EXTRACTED TEXT:
■ ■ ■ ■ ■ ■ ■

Voiced by: Pascal Langdale (English, in audio files)

Skye's younger brother. Once a promising young rower, he developed epilepsy, so his sister neural-mapped him into the A.I. known as Bagley.
  • Ambiguously Gay: The only person Bradley is shown having an attraction to is Arthur (one of his memories has them share a kiss and it’s implied he proposed to Arthur), but his sexuality is not outright stated. Assuming he is gay, Bradley would also qualify as Straight Gay since he doesn't have traits of Camp Gay or Manly Gay.
  • Brain Uploading: Skye did this to him to create the Bagley A.I., ostensibly to cure his epilepsy. It's implied this wound up causing Bradley to suffer early-onset dementia instead.
  • Dead All Along: Subverted. Unlike others who went through the neural mapping process, he survived, which you learn after photographing Bagley's last memory fragment.
  • Do Not Call Me "Paul": Everyone calls him Bagley, but he doesn't like being called that.

■ ■ ■ ■ ■ ■ ■

DATASET EXTRACT:
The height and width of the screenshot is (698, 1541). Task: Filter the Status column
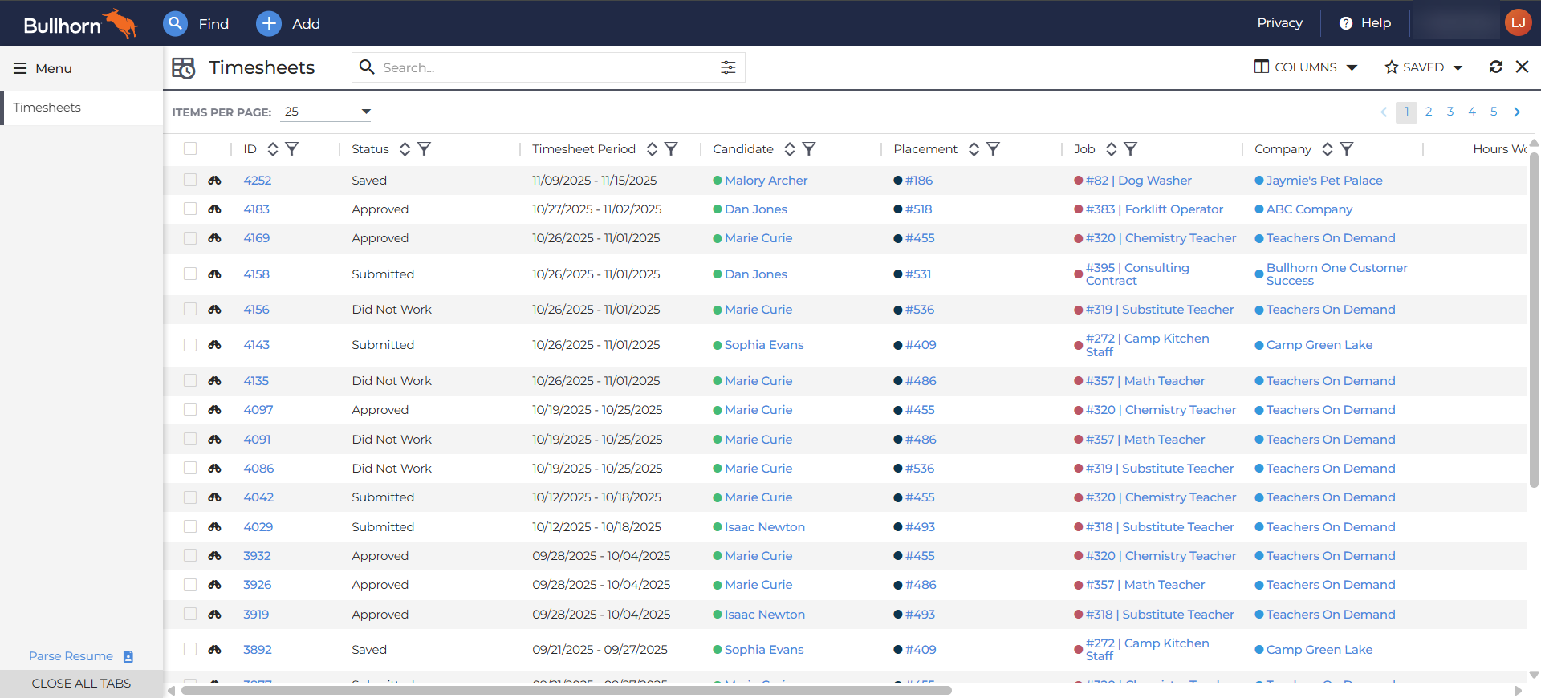425,148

■ ■ ■ ■ ■ ■ ■

YOUR INSTRUCTIONS:
Do the statements below agree with the text above about Skye's younger brother? For each one, answer yes or no and quote the words from the text that decide it.
1. He was once a promising young rower.
2. He died during the neural mapping process.
3. He likes being called Bagley.

SOLUTION TO THIS PROBLEM:
1. Yes: "Once a promising young rower"
2. No: "Unlike others who went through the neural mapping process, he survived"
3. No: "he doesn't like being called that"